Iran has agreed to allow inspections of its military sites by United Nations officials, saying it will grant them “managed access” relating to its contentious nuclear program, officials said on Sunday.

"Iran has agreed to grant managed access to military sites," Iran’s deputy foreign minister Abbas Araqhchi reportedly said on state television after he and Foreign Minister Javad Zarif attended a heated session of parliament, the Associated Press reportedThe comments from Araqhchi seemingly contradict those made days earlier by the nation’s religious leader Ayatollah Ali Khamenei.

Lawmaker Ahmad Shoohani, who attended the meeting, also reportedly said that restricted inspections would be allowed under strictly controlled circumstances. “Managed access will be in a shape where UN inspectors will have the possibility of taking environmental samples from the vicinity of military sites,” Shoohani said, according to the AP.

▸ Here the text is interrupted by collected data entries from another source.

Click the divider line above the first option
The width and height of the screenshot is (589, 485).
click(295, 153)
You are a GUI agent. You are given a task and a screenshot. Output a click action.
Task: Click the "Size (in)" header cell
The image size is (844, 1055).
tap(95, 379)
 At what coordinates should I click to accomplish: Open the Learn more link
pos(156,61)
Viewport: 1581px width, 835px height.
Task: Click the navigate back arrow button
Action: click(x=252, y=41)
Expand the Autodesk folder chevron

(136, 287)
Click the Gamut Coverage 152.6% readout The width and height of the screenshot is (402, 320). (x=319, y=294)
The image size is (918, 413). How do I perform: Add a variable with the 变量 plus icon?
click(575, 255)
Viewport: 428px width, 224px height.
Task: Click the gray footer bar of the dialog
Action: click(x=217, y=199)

Also on Sunday, Iran’s President Hassan Rouhani called for national unity in order to move toward ending the crippling international sanctions that have weakened the country’s economy.

"We must join hands and free our economic territory which was unjustly occupied by the countries of the P5+1 (Britain, China, France, Russia, the United States and Germany) and the UN Security Council ... through use of diplomatic and political tools," Rouhani said in a televised speech, according to Agence France-Presse.

Tehran is currently locked in negotiations with six world powers over an agreement on its nuclear program before a June 30 deadline. Western powers fear that Iran’s program is being used to pursue nuclear weapons, which Tehran denies.

Araqhchi also reportedly said on Sunday that Iran rejected requests that its nuclear scientists be interviewed. "Americans are after interviewing our nuclear scientists. We didn't accept it," he told state TV, according to the AP.